(Beginning of Given information)

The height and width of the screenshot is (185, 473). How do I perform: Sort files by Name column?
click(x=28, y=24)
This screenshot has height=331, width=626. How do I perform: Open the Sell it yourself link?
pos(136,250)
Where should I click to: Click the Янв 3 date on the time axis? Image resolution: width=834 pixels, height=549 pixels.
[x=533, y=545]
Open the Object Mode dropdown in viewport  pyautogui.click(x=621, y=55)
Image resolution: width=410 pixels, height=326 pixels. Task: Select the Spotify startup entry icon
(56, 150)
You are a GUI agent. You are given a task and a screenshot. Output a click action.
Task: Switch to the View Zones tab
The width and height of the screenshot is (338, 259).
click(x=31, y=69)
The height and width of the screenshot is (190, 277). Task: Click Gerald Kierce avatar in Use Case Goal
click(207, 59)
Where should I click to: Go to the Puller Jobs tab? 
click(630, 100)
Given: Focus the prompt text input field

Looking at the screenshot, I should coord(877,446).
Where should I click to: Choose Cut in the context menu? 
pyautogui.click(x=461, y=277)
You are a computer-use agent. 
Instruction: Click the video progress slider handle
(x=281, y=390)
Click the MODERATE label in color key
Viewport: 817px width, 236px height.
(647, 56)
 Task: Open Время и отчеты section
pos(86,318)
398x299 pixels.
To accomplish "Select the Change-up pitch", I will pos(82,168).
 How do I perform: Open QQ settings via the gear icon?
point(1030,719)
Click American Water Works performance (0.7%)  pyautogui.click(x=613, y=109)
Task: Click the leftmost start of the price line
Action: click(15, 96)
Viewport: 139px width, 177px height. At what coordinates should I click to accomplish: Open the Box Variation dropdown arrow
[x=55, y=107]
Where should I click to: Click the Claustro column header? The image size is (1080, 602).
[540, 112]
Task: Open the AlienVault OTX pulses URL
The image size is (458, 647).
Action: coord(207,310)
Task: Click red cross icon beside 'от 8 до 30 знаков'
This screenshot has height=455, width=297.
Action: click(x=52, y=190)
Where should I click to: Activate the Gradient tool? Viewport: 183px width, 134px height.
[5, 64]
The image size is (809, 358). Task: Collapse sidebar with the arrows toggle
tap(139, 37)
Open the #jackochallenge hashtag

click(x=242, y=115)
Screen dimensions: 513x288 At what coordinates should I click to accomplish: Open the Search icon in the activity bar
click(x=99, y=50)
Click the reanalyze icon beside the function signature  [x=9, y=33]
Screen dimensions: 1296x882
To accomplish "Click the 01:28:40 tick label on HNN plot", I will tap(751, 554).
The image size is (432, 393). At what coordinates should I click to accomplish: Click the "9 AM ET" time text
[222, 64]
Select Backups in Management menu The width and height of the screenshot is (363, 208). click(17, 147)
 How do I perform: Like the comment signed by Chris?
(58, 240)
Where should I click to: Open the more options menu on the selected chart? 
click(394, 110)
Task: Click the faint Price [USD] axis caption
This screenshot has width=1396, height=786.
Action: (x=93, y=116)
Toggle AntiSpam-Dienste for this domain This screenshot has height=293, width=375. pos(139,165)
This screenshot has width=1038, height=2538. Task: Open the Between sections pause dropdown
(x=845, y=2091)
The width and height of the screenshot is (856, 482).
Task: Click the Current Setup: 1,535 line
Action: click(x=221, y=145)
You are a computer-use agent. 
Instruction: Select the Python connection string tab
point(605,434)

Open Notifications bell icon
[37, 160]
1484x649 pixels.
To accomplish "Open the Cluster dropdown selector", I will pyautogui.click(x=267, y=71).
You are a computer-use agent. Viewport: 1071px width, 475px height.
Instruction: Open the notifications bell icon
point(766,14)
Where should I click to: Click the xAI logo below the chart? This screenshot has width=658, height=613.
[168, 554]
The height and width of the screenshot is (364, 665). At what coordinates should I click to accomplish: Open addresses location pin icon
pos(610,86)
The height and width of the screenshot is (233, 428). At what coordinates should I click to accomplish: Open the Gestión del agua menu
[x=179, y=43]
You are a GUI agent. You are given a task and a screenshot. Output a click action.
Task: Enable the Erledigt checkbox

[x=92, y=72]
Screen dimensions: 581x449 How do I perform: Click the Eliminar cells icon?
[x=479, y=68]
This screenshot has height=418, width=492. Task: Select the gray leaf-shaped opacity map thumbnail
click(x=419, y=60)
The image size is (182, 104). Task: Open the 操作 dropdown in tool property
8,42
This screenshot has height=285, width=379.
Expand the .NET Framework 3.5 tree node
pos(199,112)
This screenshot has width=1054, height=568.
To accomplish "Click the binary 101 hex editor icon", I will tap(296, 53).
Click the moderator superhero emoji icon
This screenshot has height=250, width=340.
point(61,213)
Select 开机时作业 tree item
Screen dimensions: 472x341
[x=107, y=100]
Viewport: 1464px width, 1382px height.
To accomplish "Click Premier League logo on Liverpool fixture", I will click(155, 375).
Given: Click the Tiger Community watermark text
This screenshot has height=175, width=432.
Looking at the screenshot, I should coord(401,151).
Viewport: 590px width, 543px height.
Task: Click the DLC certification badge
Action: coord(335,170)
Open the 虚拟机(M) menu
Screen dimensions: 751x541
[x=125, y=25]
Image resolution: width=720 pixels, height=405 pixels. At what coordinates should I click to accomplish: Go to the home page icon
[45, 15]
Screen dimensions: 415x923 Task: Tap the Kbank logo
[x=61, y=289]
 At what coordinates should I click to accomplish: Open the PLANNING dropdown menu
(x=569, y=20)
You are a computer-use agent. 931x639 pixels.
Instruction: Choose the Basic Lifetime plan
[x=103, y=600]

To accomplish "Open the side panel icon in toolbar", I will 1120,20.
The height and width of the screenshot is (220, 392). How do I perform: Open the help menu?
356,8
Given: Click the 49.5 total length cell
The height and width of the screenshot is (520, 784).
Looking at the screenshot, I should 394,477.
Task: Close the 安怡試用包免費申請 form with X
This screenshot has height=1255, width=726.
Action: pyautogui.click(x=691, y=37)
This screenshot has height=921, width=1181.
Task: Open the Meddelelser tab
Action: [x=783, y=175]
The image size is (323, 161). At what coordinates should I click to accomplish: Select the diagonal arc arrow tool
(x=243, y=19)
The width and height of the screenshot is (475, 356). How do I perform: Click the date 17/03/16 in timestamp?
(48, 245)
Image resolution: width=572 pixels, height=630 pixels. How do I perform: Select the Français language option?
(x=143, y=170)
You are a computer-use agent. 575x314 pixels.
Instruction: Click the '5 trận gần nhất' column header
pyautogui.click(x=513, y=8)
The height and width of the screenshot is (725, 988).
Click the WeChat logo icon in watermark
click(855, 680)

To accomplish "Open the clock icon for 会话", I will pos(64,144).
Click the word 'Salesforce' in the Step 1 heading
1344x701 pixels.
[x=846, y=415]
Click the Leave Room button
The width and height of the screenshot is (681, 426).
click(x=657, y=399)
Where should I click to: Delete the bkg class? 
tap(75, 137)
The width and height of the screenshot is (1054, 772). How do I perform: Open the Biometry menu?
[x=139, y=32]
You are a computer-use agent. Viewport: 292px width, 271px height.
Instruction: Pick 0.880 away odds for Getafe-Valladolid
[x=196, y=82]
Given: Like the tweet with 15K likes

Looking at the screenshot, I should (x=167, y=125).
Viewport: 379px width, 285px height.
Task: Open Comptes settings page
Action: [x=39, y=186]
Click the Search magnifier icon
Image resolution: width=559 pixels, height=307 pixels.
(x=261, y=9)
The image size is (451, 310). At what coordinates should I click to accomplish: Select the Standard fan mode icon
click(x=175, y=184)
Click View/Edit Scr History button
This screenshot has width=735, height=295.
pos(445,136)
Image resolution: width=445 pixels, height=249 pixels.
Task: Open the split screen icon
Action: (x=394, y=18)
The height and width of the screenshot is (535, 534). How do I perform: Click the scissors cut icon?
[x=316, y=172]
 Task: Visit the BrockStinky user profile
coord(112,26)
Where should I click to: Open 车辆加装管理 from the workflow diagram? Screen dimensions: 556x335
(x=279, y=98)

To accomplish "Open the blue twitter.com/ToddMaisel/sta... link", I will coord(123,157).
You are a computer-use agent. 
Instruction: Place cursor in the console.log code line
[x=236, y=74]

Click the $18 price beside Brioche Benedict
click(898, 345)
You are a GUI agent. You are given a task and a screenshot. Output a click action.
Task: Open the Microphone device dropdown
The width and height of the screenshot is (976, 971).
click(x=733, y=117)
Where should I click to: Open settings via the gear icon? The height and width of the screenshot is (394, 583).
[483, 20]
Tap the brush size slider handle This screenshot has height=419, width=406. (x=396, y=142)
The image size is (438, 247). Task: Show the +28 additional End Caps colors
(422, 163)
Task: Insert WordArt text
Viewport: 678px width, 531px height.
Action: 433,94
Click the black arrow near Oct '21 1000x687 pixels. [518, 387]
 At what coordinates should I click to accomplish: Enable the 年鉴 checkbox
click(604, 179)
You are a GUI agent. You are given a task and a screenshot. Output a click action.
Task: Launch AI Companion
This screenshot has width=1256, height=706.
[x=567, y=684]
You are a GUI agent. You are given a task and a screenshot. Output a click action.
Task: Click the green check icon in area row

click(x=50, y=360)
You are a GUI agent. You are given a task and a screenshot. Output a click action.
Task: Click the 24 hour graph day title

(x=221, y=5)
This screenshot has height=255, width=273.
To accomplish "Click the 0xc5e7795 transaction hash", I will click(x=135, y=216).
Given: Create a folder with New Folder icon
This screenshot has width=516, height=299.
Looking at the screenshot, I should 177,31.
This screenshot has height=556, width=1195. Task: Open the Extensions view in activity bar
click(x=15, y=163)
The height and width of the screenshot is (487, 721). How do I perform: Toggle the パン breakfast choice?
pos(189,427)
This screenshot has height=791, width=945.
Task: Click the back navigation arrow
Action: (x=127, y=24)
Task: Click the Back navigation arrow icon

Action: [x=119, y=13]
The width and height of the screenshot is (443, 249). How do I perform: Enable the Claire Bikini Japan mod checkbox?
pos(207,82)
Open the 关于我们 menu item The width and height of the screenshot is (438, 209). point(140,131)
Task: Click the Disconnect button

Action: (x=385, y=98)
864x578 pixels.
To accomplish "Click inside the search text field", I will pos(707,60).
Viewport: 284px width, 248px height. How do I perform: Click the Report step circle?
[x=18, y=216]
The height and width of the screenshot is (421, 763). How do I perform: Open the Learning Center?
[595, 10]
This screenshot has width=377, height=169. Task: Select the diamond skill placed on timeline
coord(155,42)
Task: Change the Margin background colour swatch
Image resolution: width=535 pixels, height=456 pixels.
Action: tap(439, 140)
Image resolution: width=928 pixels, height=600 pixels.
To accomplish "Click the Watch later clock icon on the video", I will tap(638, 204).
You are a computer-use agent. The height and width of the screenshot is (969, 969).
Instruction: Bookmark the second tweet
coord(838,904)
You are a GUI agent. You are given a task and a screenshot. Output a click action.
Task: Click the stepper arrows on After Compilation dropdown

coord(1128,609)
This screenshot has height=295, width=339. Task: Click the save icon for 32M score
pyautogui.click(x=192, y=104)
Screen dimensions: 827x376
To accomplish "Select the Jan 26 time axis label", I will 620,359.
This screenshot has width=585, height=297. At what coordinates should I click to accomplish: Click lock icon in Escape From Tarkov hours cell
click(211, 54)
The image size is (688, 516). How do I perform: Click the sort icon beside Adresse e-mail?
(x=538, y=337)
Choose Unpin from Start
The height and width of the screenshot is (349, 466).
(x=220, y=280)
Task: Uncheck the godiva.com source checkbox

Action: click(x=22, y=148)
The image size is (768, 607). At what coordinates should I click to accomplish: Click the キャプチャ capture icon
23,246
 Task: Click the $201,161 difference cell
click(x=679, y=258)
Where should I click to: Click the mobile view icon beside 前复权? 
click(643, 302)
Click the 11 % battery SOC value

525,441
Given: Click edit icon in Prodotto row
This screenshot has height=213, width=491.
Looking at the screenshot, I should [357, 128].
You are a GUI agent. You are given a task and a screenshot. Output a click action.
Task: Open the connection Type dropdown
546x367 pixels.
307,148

(End of Given information)

[Work item]
Within the entries above, how many lines hold the string "computer"? State the number with no other words.

[Expected answer]
8